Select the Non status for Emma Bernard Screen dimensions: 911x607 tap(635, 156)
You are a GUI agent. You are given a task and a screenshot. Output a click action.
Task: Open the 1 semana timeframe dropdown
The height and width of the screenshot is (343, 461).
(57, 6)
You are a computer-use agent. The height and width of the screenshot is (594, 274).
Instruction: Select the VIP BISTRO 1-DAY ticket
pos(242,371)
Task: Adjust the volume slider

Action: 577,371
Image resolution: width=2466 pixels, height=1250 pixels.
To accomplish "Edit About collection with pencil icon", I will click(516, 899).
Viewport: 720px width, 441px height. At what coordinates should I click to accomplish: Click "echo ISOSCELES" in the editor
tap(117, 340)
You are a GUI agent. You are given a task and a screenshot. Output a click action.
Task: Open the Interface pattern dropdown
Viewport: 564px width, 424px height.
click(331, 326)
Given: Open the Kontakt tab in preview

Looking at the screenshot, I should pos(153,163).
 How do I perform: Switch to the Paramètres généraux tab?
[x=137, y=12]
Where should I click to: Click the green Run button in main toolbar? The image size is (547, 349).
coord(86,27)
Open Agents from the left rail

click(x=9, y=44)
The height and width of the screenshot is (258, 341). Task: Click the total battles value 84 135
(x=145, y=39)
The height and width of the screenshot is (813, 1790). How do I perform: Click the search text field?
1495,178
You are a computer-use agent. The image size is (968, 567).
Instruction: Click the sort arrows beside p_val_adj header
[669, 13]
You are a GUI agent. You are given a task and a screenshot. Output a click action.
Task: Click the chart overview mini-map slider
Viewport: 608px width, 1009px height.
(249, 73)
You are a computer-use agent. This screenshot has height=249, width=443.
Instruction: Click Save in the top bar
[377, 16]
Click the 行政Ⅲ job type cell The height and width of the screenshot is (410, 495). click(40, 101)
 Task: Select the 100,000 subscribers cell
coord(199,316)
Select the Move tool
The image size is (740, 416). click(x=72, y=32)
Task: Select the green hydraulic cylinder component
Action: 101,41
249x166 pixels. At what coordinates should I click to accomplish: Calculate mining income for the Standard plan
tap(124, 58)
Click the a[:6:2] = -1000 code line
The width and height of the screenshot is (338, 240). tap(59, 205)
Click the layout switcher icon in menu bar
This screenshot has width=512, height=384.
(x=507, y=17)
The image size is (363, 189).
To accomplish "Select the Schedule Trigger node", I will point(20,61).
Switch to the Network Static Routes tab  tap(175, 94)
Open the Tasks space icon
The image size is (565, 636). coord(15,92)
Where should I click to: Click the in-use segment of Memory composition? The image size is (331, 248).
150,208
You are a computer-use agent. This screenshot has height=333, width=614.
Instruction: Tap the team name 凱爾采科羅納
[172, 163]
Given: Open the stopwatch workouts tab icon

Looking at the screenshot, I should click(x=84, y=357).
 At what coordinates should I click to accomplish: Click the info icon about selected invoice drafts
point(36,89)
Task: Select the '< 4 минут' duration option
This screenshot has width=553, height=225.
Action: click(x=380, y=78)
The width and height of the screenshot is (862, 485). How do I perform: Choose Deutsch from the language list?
* * * * *
The answer must be the complete set of entries, retyped exactly.

EXERCISE ANSWER
Select the Non status for Emma Bernard Screen dimensions: 911x607 tap(635, 156)
You are a GUI agent. You are given a task and a screenshot. Output a click action.
Task: Open the 1 semana timeframe dropdown
The height and width of the screenshot is (343, 461).
(57, 6)
You are a computer-use agent. The height and width of the screenshot is (594, 274).
Instruction: Select the VIP BISTRO 1-DAY ticket
pos(242,371)
Task: Adjust the volume slider

Action: 577,371
Image resolution: width=2466 pixels, height=1250 pixels.
To accomplish "Edit About collection with pencil icon", I will click(516, 899).
Viewport: 720px width, 441px height. At what coordinates should I click to accomplish: Click "echo ISOSCELES" in the editor
tap(117, 340)
You are a GUI agent. You are given a task and a screenshot. Output a click action.
Task: Open the Interface pattern dropdown
Viewport: 564px width, 424px height.
click(331, 326)
Given: Open the Kontakt tab in preview

Looking at the screenshot, I should pos(153,163).
 How do I perform: Switch to the Paramètres généraux tab?
[x=137, y=12]
Where should I click to: Click the green Run button in main toolbar? The image size is (547, 349).
coord(86,27)
Open Agents from the left rail

click(x=9, y=44)
The height and width of the screenshot is (258, 341). Task: Click the total battles value 84 135
(x=145, y=39)
The height and width of the screenshot is (813, 1790). How do I perform: Click the search text field?
1495,178
You are a computer-use agent. The image size is (968, 567).
Instruction: Click the sort arrows beside p_val_adj header
[669, 13]
You are a GUI agent. You are given a task and a screenshot. Output a click action.
Task: Click the chart overview mini-map slider
Viewport: 608px width, 1009px height.
(249, 73)
You are a computer-use agent. This screenshot has height=249, width=443.
Instruction: Click Save in the top bar
[377, 16]
Click the 行政Ⅲ job type cell The height and width of the screenshot is (410, 495). click(40, 101)
 Task: Select the 100,000 subscribers cell
coord(199,316)
Select the Move tool
The image size is (740, 416). click(x=72, y=32)
Task: Select the green hydraulic cylinder component
Action: 101,41
249x166 pixels. At what coordinates should I click to accomplish: Calculate mining income for the Standard plan
tap(124, 58)
Click the a[:6:2] = -1000 code line
The width and height of the screenshot is (338, 240). tap(59, 205)
Click the layout switcher icon in menu bar
This screenshot has width=512, height=384.
(x=507, y=17)
The image size is (363, 189).
To accomplish "Select the Schedule Trigger node", I will point(20,61).
Switch to the Network Static Routes tab  tap(175, 94)
Open the Tasks space icon
The image size is (565, 636). coord(15,92)
Where should I click to: Click the in-use segment of Memory composition? The image size is (331, 248).
150,208
You are a computer-use agent. This screenshot has height=333, width=614.
Instruction: Tap the team name 凱爾采科羅納
[172, 163]
Given: Open the stopwatch workouts tab icon

Looking at the screenshot, I should click(x=84, y=357).
 At what coordinates should I click to accomplish: Click the info icon about selected invoice drafts
point(36,89)
Task: Select the '< 4 минут' duration option
This screenshot has width=553, height=225.
Action: click(x=380, y=78)
The width and height of the screenshot is (862, 485). How do I perform: Choose Deutsch from the language list?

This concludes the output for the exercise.